Sein Blick blieb an zwei Kindern hängen, die abseits
standen. Er kannte auch den kleinen Jungen und seine jüngere
Schwester; es waren diese Zugezogenen, die Palmer-Kinder.
Und er wußte auch, warum sie abseits standen: die
einheimischen Kinder hatten sie noch nicht akzeptiert.

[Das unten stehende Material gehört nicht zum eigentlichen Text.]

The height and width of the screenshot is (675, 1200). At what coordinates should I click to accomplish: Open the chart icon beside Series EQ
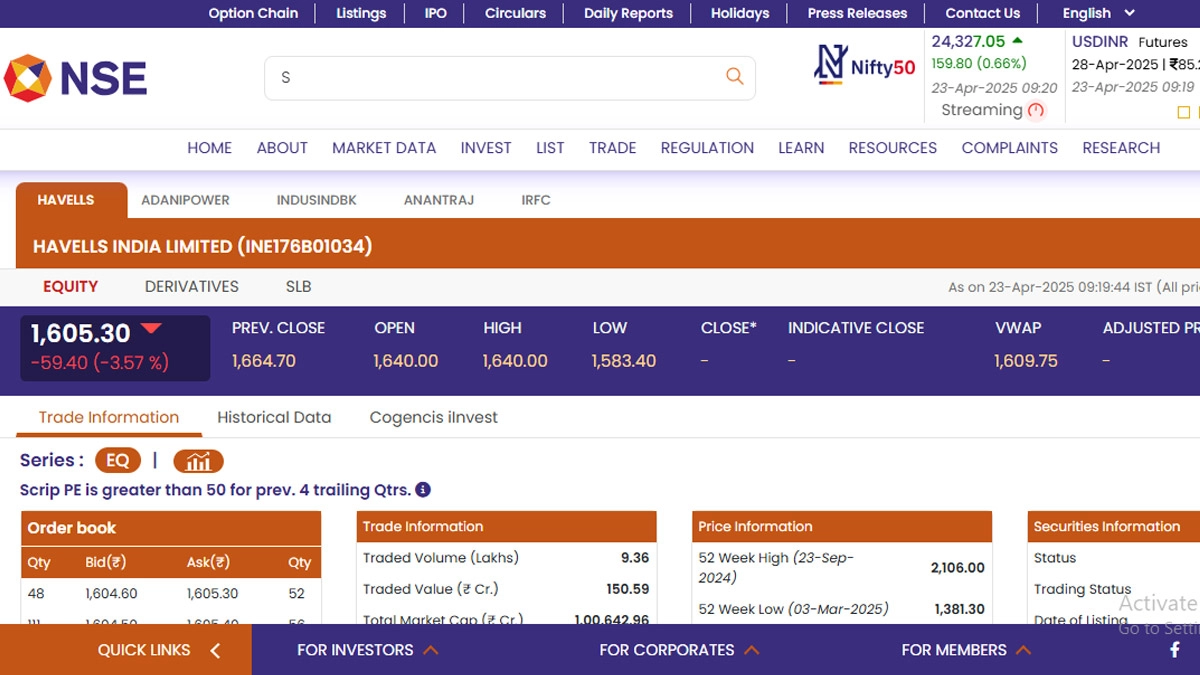coord(198,461)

Chip fragte sich, wie lange es noch dauern mochte, bis
Robby und Missy Palmer in den Kreis der übrigen Kinder
aufgenommen würden. Bis zum Ende des Jahres? Erst im
nächsten Jahr? Oder noch später?
Die Kinder von Clark’s Harbor waren genau wie ihre Eltern,
wenn nicht noch schlimmer.
Wenn ihre Eltern Fremde nicht mochten, dann haßten die
Kinder sie. Wenn die Eltern schlecht über die erwachsenen
Palmers sprachen, verhöhnten und quälten ihre Kinder die
jungen Palmers.
Chip wußte, daß sich nichts daran ändern ließ, allerdings
bekümmerte ihn das nicht besonders. Er startete den Motor und
fuhr weiter.
    Robby Palmer sah das Polizeiauto wegfahren und fragte sich,
warum es gehalten hatte. Er wußte, daß auch Missy alles
beobachtet hatte, doch bevor er sich dazu äußern konnte, hörte
er seinen Namen.
»Robby! Baby Robby!« hallte es laut an sein Ohr. Er
brauchte sich gar nicht umzudrehen, um zu wissen, wer ihn
wieder einmal verhöhnen wollte.
    Jimmy Phipps. Er war größer als Robby und ein Jahr älter.